Dataset records Block Start
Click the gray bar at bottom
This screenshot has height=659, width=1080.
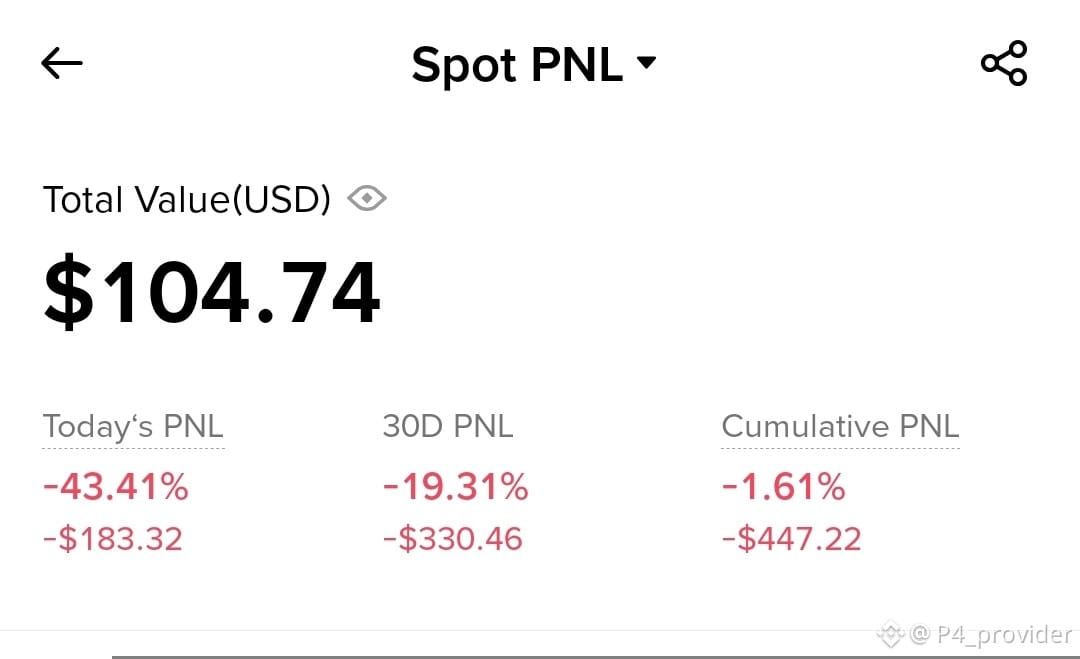(596, 657)
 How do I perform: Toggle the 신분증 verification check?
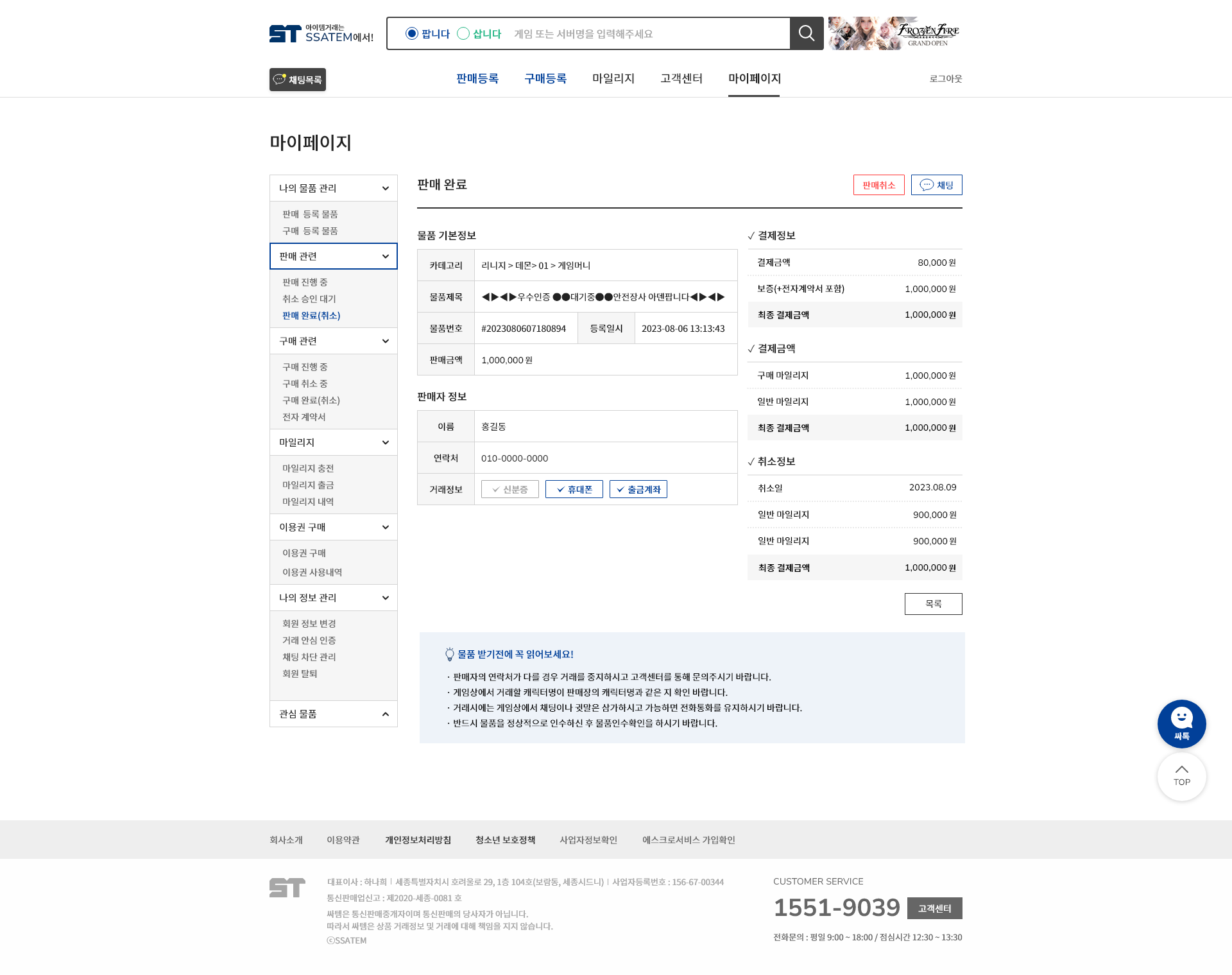pos(510,489)
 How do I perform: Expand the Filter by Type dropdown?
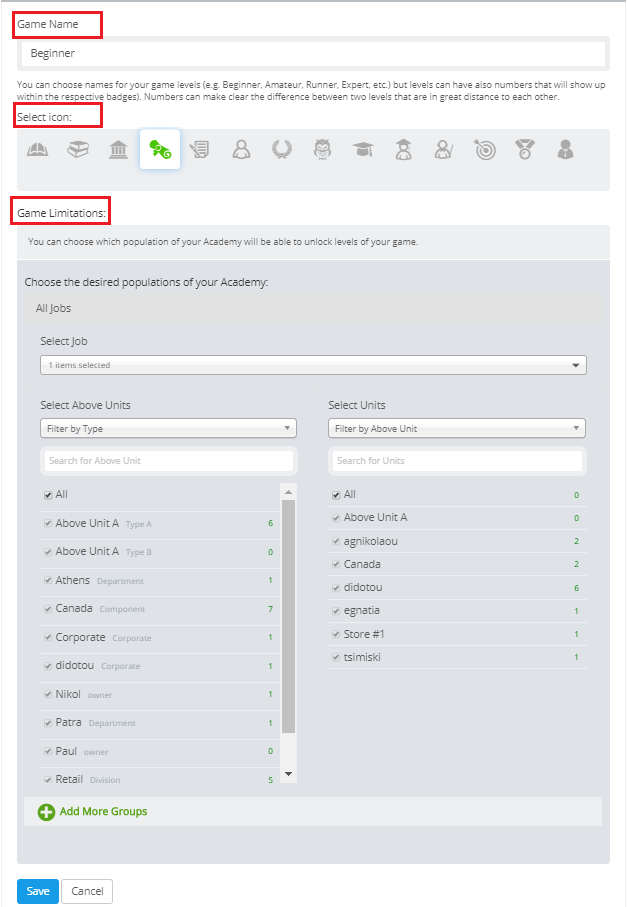point(168,429)
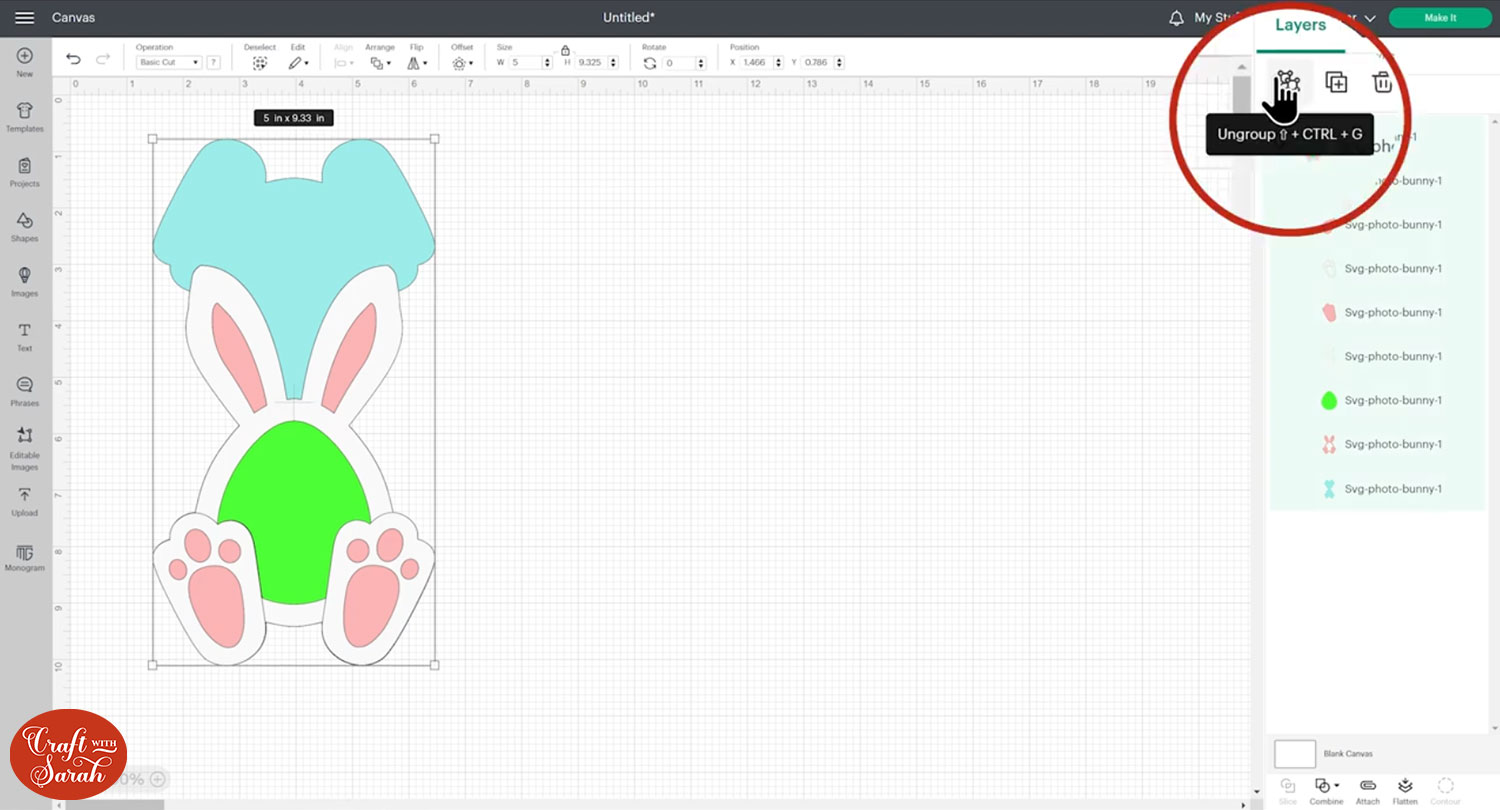Switch to the Layers tab
This screenshot has width=1500, height=810.
click(x=1300, y=25)
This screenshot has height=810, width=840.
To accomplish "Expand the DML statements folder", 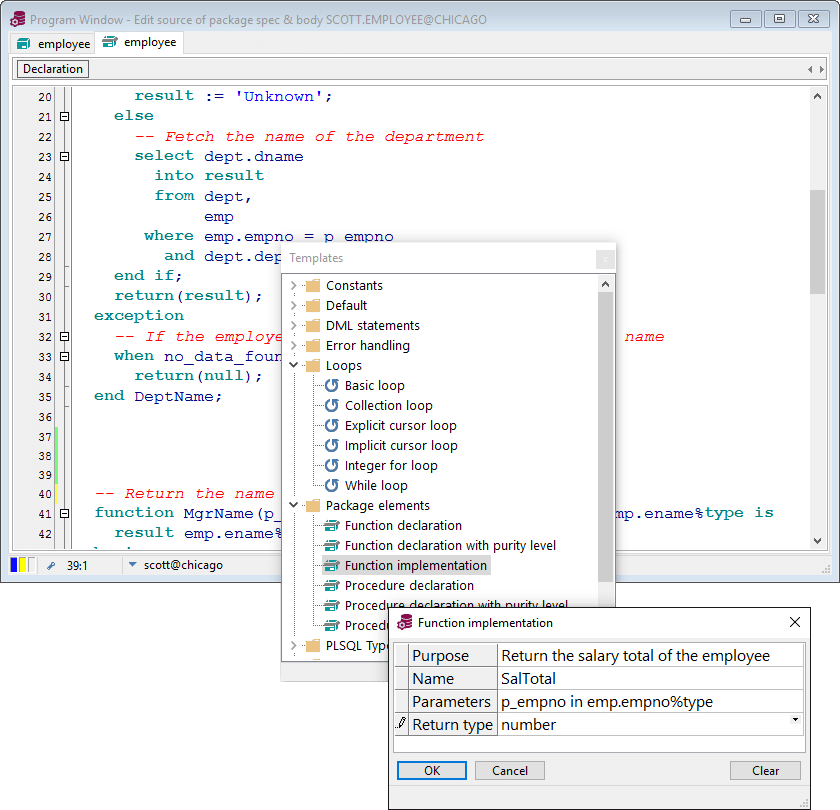I will pyautogui.click(x=294, y=325).
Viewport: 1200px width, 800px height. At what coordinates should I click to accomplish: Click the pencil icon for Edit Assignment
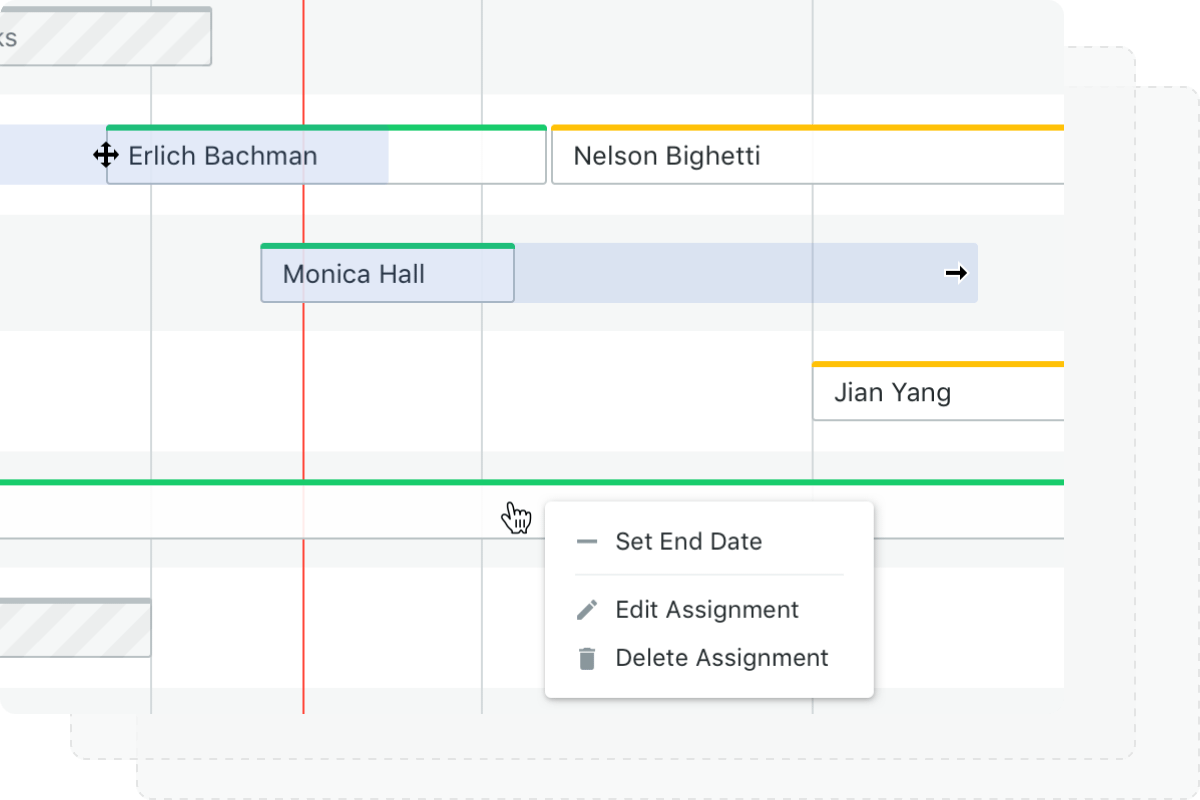tap(587, 610)
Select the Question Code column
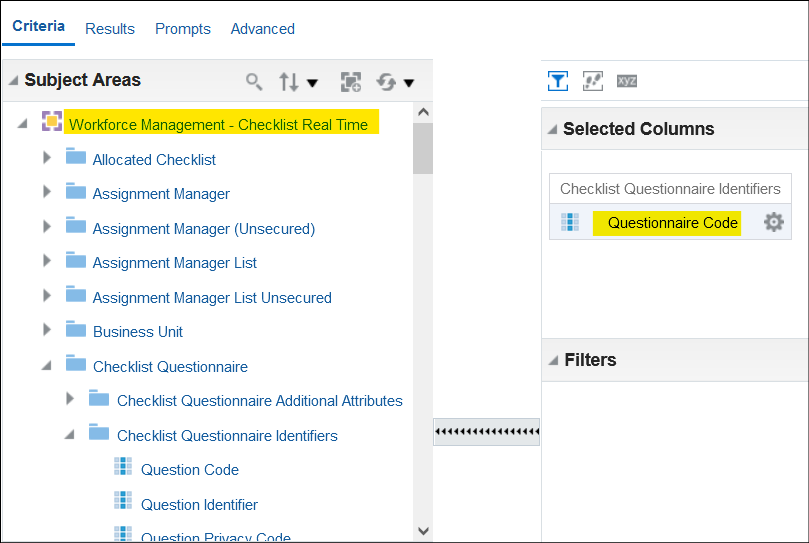Viewport: 809px width, 543px height. (190, 470)
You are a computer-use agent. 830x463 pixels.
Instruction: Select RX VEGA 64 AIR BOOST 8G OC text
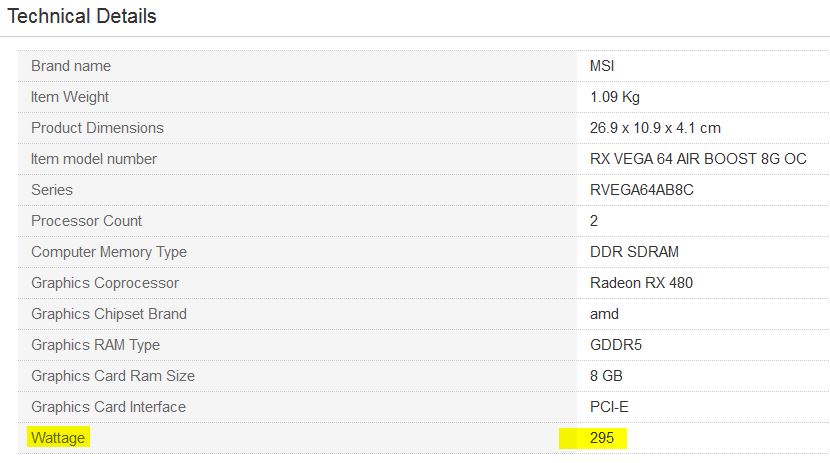tap(698, 159)
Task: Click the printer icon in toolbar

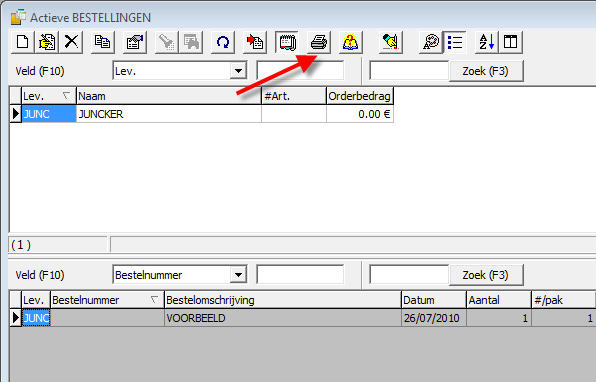Action: tap(319, 42)
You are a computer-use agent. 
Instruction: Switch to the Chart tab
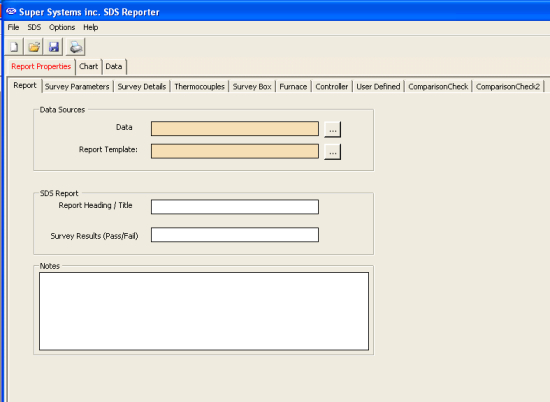point(88,66)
Dataset records Block End
Lines from the entries that contain the string "computer" must be found and copied.

You are a computer-use agent. 830x463 pixels.
You are a computer-use agent. 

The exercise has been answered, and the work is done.